Like her husband, Fedaa Al-Najjar also is not a U.S. citizen but hopes to obtain travel documents from Egypt. She and their three daughters, who are U.S. citizens, hope to reunite with him after she gets the documents. But there is no guarantee when, or if, a reunion will take place.

Al-Najjar waited at the airport for two hours until his sister and her husband, unsure of his exact arrival time, came to pick him up. "When I saw her last she had only two small children. Now she has six and the eldest has just been admitted to the American University in Beirut.
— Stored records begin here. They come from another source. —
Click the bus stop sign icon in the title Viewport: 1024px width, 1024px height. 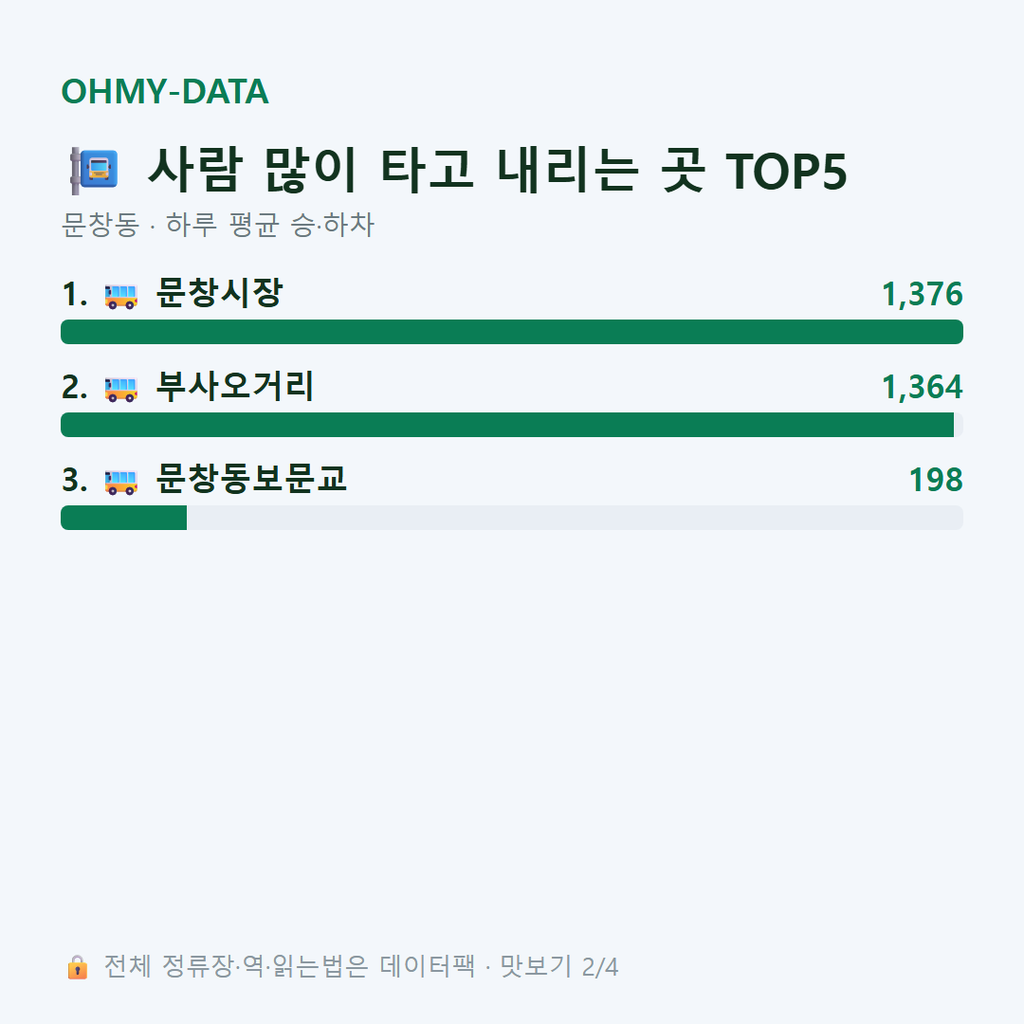point(94,171)
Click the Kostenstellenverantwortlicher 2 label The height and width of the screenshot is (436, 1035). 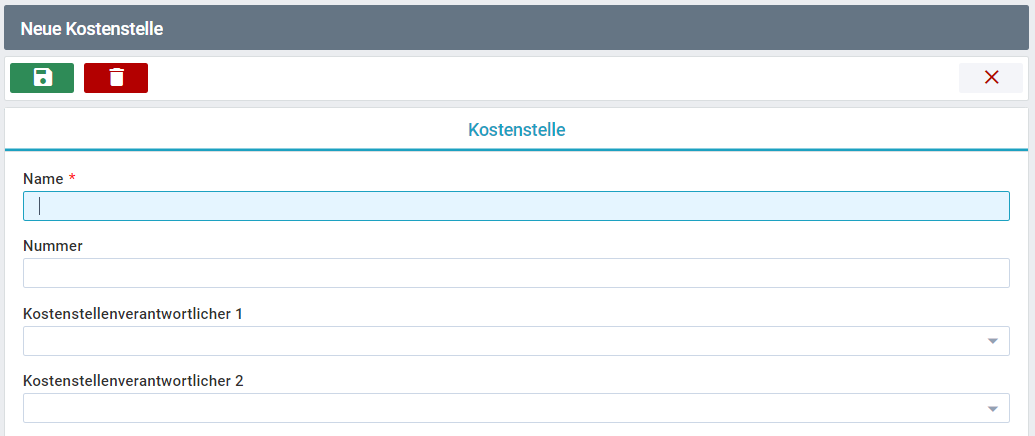(133, 381)
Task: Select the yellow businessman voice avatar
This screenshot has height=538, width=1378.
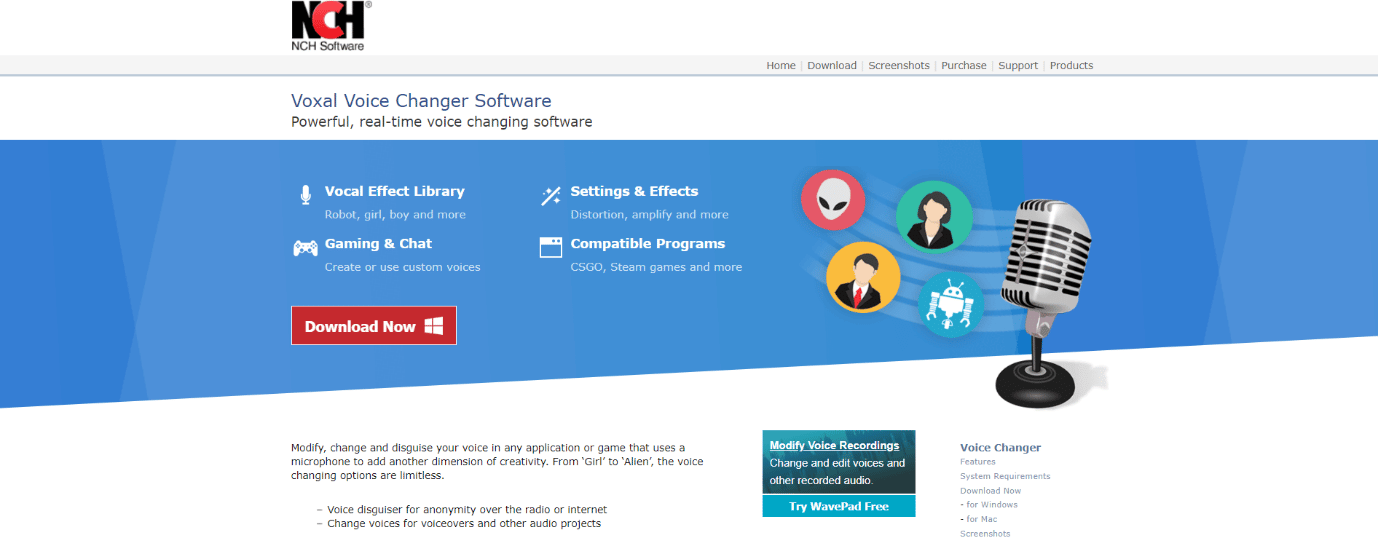Action: [863, 277]
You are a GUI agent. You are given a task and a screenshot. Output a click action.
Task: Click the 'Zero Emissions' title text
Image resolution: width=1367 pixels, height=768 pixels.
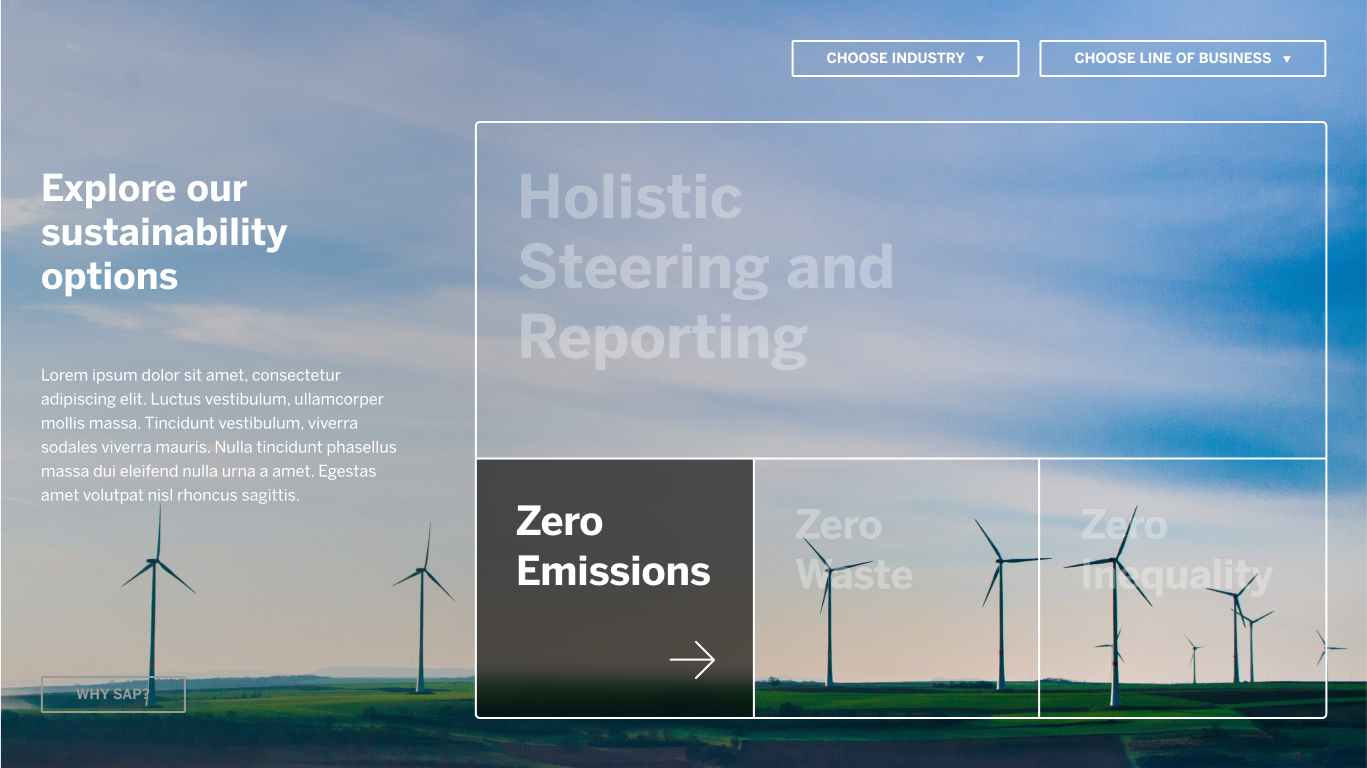tap(613, 546)
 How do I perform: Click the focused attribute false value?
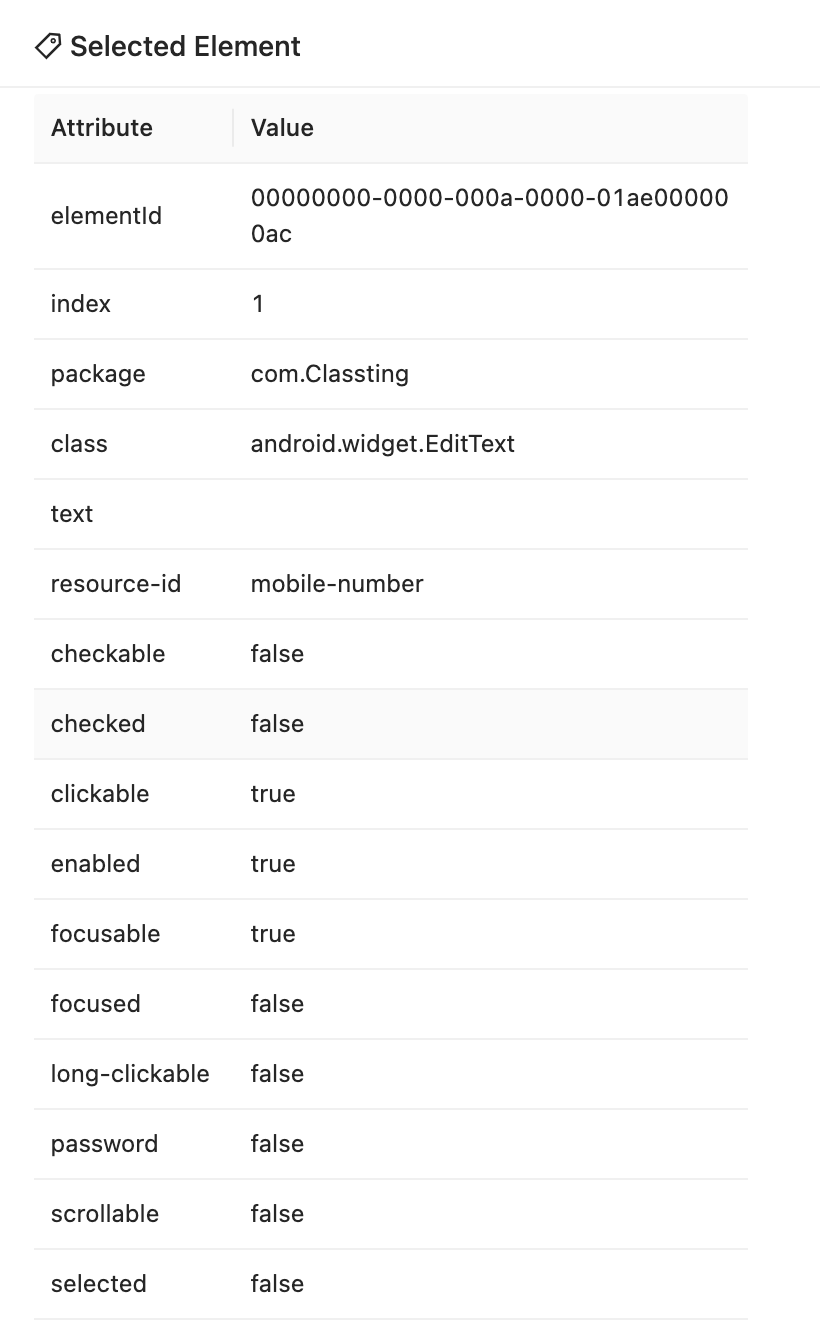[x=277, y=1004]
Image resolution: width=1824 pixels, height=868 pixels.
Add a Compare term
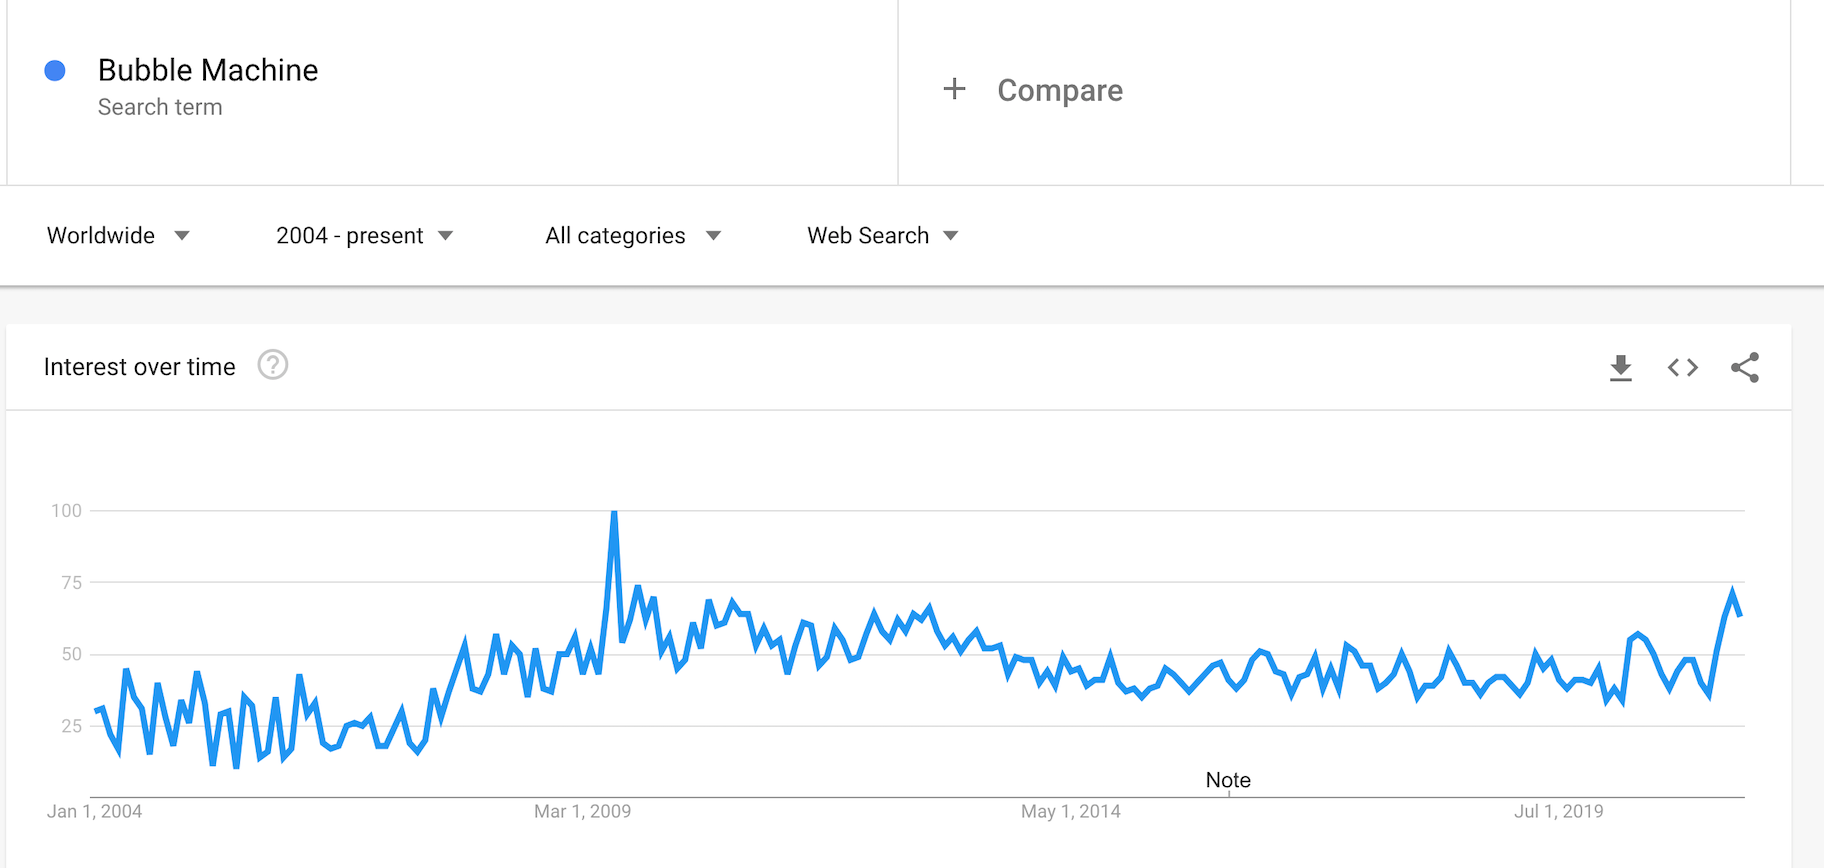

I'm very proud of him."

Much of Al-Najjar's new-found freedom Saturday was spent on the phone talking to his wife, daughters, father, mother, sister and brothers. He tried to take a nap, but was too keyed-up to sleep much.

Al-Najjar said he bears no rancor about his years of detention although the six months in solitary confinement from November to May temporarily weakened his memory and caused depression and anxiety.

"No, I'm not bitter against anybody, especially the U.S. people. People showered me with support and letters and prayers ... even those who targeted me and my family and community and tried to destroy our image and defame us and spread false representations about our ideas, I don't really hate them."

As he has maintained all along, Al-Najjar said Saturday that he has no ties to terrorists. While he supports the cause of Palestinian statehood, he said he has never approved of the use of violence against Israel.

"Is it right to answer the violence of an adversary with more violence? No, we need to answer violence with more wisdom, more justice, more peace."

Although he finally won his freedom, Al-Najjar worries about what he considers a dangerous erosion of civil liberties in the United States and a disturbing backlash against Muslims in particular.

"I think the standard of civil rights is not the same as it used to be one year ago. I hope people who believe in the Constitution and civil rights will stand up and keep their eyes open and point out what can happen."